В целях сохранения свободы послевоенная демократия стигматизировала любые напоминания фашизма, которые при должной подготовке можно обнаружить везде. Причем демократам и либералам даже не приходит в голову, что кто-то видит свою свободу иначе, как, например, перечисленные праворадикальные партии.

Свобода индивида, по мнению авторов Die Welle, лишь в том, чтобы имитировать других свободных. Это рекурсивное понятие, берущее начало от самых первых не пойми откуда взявшихся свободных. А значит, обвиняя всех непохожих в фашизме, тоталитаризме или автократии (мало кто различает эти понятия), они незаметно выводят из-под обстрела самих себя.

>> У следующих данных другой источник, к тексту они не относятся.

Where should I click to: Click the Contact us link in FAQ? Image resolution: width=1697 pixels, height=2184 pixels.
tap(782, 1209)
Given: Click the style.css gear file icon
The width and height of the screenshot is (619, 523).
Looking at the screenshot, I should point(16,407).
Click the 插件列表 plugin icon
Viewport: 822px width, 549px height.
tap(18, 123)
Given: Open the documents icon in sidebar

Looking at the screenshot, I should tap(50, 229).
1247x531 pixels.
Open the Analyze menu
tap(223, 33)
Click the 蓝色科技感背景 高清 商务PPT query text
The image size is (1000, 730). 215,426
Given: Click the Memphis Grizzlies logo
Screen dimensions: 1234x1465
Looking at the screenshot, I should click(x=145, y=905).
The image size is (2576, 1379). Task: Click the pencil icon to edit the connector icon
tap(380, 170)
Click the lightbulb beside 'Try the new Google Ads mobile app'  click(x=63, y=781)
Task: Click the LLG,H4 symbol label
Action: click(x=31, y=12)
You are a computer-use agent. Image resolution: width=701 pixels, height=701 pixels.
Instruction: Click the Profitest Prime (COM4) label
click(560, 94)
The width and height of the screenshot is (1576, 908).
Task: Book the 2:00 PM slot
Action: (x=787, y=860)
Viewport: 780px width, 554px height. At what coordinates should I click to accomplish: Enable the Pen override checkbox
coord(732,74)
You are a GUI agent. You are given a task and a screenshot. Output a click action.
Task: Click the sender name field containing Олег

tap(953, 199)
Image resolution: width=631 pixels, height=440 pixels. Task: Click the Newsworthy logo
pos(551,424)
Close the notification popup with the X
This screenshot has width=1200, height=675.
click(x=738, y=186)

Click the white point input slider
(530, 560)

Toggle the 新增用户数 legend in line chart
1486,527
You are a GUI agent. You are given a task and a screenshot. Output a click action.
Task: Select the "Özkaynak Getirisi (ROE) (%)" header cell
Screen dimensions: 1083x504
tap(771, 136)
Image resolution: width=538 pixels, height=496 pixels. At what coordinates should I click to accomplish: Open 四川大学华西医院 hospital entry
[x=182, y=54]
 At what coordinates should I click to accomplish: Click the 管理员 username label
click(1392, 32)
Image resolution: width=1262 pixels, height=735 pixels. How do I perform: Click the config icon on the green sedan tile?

Свобода в таком прочтении ничем не отличается от несвободы.

После стрельбы на последнем собрании «Волны» полицейские ведут закованного в наручники Райнера Венгера к машине. Он всё еще господин Венгер? Или просто Райнер? Недавно ушедшая супруга, преподаватели, ученики и их родители провожают учителя тревожными взглядами.

Господин Венгер?

Или просто Райнер?

Полицейские сажают его в машину. Они трогаются с места. Дома и деревья проплывают за окнами. Арестованный смотрит перед собой стеклянными глазами.

— Куда меня теперь? — спрашивает он шепотом.

— В другую школу, — отвечает сидящий рядом полицейский.

Господин Венгер едет в другую школу… Он снова в свободном падении… мчится навстречу новой свободе.

Эпилог обесчеловечивания

Рассматривая потребность в свободе, мы постоянно сталкиваемся с контрпродуктивностью усилий. Охваченный манией человек делает всё, чтобы отдалиться от объекта страсти. Иррациональный, алогичный и непоследовательный раб своих страхов и нелепых предрассудков.

Здесь уместно вспомнить биографию Элиаса Канетти «Спасенный язык». Центральное место в книге с подзаголовком «История одного детства» занимает мать писателя, что характерно для ребенка, рано потерявшего отца. Матильда Канетти выведена личностью экспрессивной, властной и до грубости бескомпромиссной.

Характерен эпизод, произошедший во время Первой мировой войны. Матильда Канетти принимает гостей, среди которых ведет яростную антивоенную агитацию. Войну она редуцирует до убийства, считая эти понятия синонимичными. Но первое слово, «война», Матильда не использует: слишком уж оно неприятное. Говоря о войне, дама называет ее иначе — убийством.

Среди гостей оказывает болгарский офицер, который тактично отстаивает иную точку зрения. Офицер отправлен в отставку из-за тяжелого ранения, которое до сих пор напоминает о себе невыносимыми болями. Все присутствующие знают о страданиях офицера, из-за которых он вынужден покидать приемы раньше остальных. И только пронизанная непоколебимым гуманизмом Матильда Канетти трактует уходы растерянностью: офицер не знает, как парировать ее доводы.

Однажды гость задает вопрос: будь он не болгарский, а русский офицер, который пожелал бы продолжать войну после выхода из нее России, как бы Матильда с ним поступила? Недолго думая, дама отправила офицера на виселицу: приспешникам войны, преступникам против человечества, не место среди живых.

Так замкнулся этот семантический фокус.

Объявляя войну убийством, то есть подменяя одно понятие другим, гуманизм Матильды Канетти, не раздумывая, отправил человека на смерть.

Даже не на войну, где всё же остается вероятность уцелеть (и немаленькая), а сразу к расстрельному взводу.

Нацистов обвиняли в обесчеловечивании жертв, но чем отличаются от них гуманисты вроде вышеозначенной дамы? Может быть, холостыми зарядами в винтовках? Или — кажется, это более точно — холостыми идеалами, которые они столь сбивчиво отстаивают?